Return the following lines without any changes.

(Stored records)
<<<<

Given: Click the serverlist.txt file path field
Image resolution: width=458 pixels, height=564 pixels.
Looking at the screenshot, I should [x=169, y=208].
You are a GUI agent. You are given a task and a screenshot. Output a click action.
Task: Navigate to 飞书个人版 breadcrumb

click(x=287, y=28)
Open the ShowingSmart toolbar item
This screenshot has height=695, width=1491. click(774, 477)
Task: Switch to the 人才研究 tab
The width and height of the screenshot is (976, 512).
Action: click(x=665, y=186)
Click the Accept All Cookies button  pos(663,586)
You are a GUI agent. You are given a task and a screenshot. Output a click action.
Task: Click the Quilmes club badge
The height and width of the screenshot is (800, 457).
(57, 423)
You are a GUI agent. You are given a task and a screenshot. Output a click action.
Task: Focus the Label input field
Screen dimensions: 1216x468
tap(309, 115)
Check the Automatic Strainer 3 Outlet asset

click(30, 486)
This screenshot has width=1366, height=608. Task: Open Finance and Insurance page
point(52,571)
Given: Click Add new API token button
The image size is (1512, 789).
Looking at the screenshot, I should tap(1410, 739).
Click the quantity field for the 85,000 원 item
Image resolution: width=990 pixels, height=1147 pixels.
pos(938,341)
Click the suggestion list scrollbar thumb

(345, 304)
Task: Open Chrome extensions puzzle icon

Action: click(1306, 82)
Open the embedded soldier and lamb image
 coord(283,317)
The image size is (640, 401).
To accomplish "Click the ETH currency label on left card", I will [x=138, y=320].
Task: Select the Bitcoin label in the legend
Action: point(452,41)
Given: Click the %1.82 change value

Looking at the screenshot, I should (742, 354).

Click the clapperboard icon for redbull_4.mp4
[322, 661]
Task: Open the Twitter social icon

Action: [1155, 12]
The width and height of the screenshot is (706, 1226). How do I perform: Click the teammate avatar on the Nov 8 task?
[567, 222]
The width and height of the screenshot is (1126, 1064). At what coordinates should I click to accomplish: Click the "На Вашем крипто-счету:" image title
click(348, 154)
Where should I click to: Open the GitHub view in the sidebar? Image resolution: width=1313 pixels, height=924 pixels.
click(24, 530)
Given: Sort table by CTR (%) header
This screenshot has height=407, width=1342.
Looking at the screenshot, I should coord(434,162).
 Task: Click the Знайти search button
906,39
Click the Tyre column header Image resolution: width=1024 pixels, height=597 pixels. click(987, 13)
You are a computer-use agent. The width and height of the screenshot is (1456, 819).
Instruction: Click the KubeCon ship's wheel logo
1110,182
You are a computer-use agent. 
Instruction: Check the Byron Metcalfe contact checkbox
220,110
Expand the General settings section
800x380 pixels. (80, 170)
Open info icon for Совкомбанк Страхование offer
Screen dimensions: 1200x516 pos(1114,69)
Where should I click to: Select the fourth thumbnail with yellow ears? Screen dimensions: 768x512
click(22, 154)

>>>>

_ANSWER_
Given: Click the serverlist.txt file path field
Image resolution: width=458 pixels, height=564 pixels.
Looking at the screenshot, I should [x=169, y=208].
You are a GUI agent. You are given a task and a screenshot. Output a click action.
Task: Navigate to 飞书个人版 breadcrumb

click(x=287, y=28)
Open the ShowingSmart toolbar item
This screenshot has height=695, width=1491. click(774, 477)
Task: Switch to the 人才研究 tab
The width and height of the screenshot is (976, 512).
Action: click(x=665, y=186)
Click the Accept All Cookies button  pos(663,586)
You are a GUI agent. You are given a task and a screenshot. Output a click action.
Task: Click the Quilmes club badge
The height and width of the screenshot is (800, 457).
(57, 423)
You are a GUI agent. You are given a task and a screenshot. Output a click action.
Task: Focus the Label input field
Screen dimensions: 1216x468
tap(309, 115)
Check the Automatic Strainer 3 Outlet asset

click(30, 486)
This screenshot has width=1366, height=608. Task: Open Finance and Insurance page
point(52,571)
Given: Click Add new API token button
The image size is (1512, 789).
Looking at the screenshot, I should tap(1410, 739).
Click the quantity field for the 85,000 원 item
Image resolution: width=990 pixels, height=1147 pixels.
pos(938,341)
Click the suggestion list scrollbar thumb

(345, 304)
Task: Open Chrome extensions puzzle icon

Action: click(1306, 82)
Open the embedded soldier and lamb image
 coord(283,317)
The image size is (640, 401).
To accomplish "Click the ETH currency label on left card", I will [x=138, y=320].
Task: Select the Bitcoin label in the legend
Action: point(452,41)
Given: Click the %1.82 change value

Looking at the screenshot, I should (742, 354).

Click the clapperboard icon for redbull_4.mp4
[322, 661]
Task: Open the Twitter social icon

Action: [1155, 12]
The width and height of the screenshot is (706, 1226). How do I perform: Click the teammate avatar on the Nov 8 task?
[567, 222]
The width and height of the screenshot is (1126, 1064). At what coordinates should I click to accomplish: Click the "На Вашем крипто-счету:" image title
click(348, 154)
Where should I click to: Open the GitHub view in the sidebar? Image resolution: width=1313 pixels, height=924 pixels.
click(24, 530)
Given: Sort table by CTR (%) header
This screenshot has height=407, width=1342.
Looking at the screenshot, I should coord(434,162).
 Task: Click the Знайти search button
906,39
Click the Tyre column header Image resolution: width=1024 pixels, height=597 pixels. click(987, 13)
You are a computer-use agent. The width and height of the screenshot is (1456, 819).
Instruction: Click the KubeCon ship's wheel logo
1110,182
You are a computer-use agent. 
Instruction: Check the Byron Metcalfe contact checkbox
220,110
Expand the General settings section
800x380 pixels. (80, 170)
Open info icon for Совкомбанк Страхование offer
Screen dimensions: 1200x516 pos(1114,69)
Where should I click to: Select the fourth thumbnail with yellow ears? Screen dimensions: 768x512
click(22, 154)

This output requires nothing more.